*Task to complete:*
Reproduce the closing part of the entries exactly: the line with "Viewport: 600px width, 498px height." and all lines after it, ending with the last line, and nothing else.

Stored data
---------------
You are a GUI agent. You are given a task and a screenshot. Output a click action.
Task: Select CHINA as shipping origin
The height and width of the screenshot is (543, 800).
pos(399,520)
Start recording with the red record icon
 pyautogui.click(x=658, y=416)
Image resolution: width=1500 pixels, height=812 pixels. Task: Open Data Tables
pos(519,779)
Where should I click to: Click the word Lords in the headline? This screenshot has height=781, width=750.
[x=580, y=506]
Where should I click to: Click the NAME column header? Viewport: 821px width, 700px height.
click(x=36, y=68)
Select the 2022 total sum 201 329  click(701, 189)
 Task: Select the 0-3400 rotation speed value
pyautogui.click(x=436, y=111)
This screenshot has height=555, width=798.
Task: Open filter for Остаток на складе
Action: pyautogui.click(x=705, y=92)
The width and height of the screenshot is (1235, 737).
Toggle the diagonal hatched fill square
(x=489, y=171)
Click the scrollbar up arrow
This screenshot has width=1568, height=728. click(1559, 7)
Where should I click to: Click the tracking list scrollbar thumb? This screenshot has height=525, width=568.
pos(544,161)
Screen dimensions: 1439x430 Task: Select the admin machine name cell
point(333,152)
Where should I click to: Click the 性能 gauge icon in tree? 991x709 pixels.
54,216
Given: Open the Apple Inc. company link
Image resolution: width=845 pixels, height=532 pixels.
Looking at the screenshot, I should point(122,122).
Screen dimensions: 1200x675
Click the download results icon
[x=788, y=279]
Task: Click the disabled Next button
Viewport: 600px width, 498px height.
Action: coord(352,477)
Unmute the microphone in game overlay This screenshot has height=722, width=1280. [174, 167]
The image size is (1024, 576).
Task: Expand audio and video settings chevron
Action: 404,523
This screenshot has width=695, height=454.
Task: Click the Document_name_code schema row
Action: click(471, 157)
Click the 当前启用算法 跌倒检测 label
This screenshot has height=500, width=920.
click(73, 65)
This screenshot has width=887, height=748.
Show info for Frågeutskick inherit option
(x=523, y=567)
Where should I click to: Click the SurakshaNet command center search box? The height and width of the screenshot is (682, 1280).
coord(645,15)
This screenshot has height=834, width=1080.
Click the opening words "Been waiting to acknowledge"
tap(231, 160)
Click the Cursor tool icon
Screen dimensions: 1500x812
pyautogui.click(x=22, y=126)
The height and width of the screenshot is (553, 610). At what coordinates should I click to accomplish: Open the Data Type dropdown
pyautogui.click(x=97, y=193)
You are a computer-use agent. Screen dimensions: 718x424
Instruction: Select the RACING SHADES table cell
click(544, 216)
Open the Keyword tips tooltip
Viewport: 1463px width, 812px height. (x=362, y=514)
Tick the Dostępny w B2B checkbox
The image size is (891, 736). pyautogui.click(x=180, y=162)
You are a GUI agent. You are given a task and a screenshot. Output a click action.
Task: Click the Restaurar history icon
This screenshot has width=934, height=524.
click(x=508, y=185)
---------------
*Exercise answer:*
Viewport: 600px width, 498px height.
Action: coord(352,477)
Unmute the microphone in game overlay This screenshot has height=722, width=1280. [174, 167]
The image size is (1024, 576).
Task: Expand audio and video settings chevron
Action: 404,523
This screenshot has width=695, height=454.
Task: Click the Document_name_code schema row
Action: click(471, 157)
Click the 当前启用算法 跌倒检测 label
This screenshot has height=500, width=920.
click(73, 65)
This screenshot has width=887, height=748.
Show info for Frågeutskick inherit option
(x=523, y=567)
Where should I click to: Click the SurakshaNet command center search box? The height and width of the screenshot is (682, 1280).
coord(645,15)
This screenshot has height=834, width=1080.
Click the opening words "Been waiting to acknowledge"
tap(231, 160)
Click the Cursor tool icon
Screen dimensions: 1500x812
pyautogui.click(x=22, y=126)
The height and width of the screenshot is (553, 610). At what coordinates should I click to accomplish: Open the Data Type dropdown
pyautogui.click(x=97, y=193)
You are a computer-use agent. Screen dimensions: 718x424
Instruction: Select the RACING SHADES table cell
click(544, 216)
Open the Keyword tips tooltip
Viewport: 1463px width, 812px height. (x=362, y=514)
Tick the Dostępny w B2B checkbox
The image size is (891, 736). pyautogui.click(x=180, y=162)
You are a GUI agent. You are given a task and a screenshot. Output a click action.
Task: Click the Restaurar history icon
This screenshot has width=934, height=524.
click(x=508, y=185)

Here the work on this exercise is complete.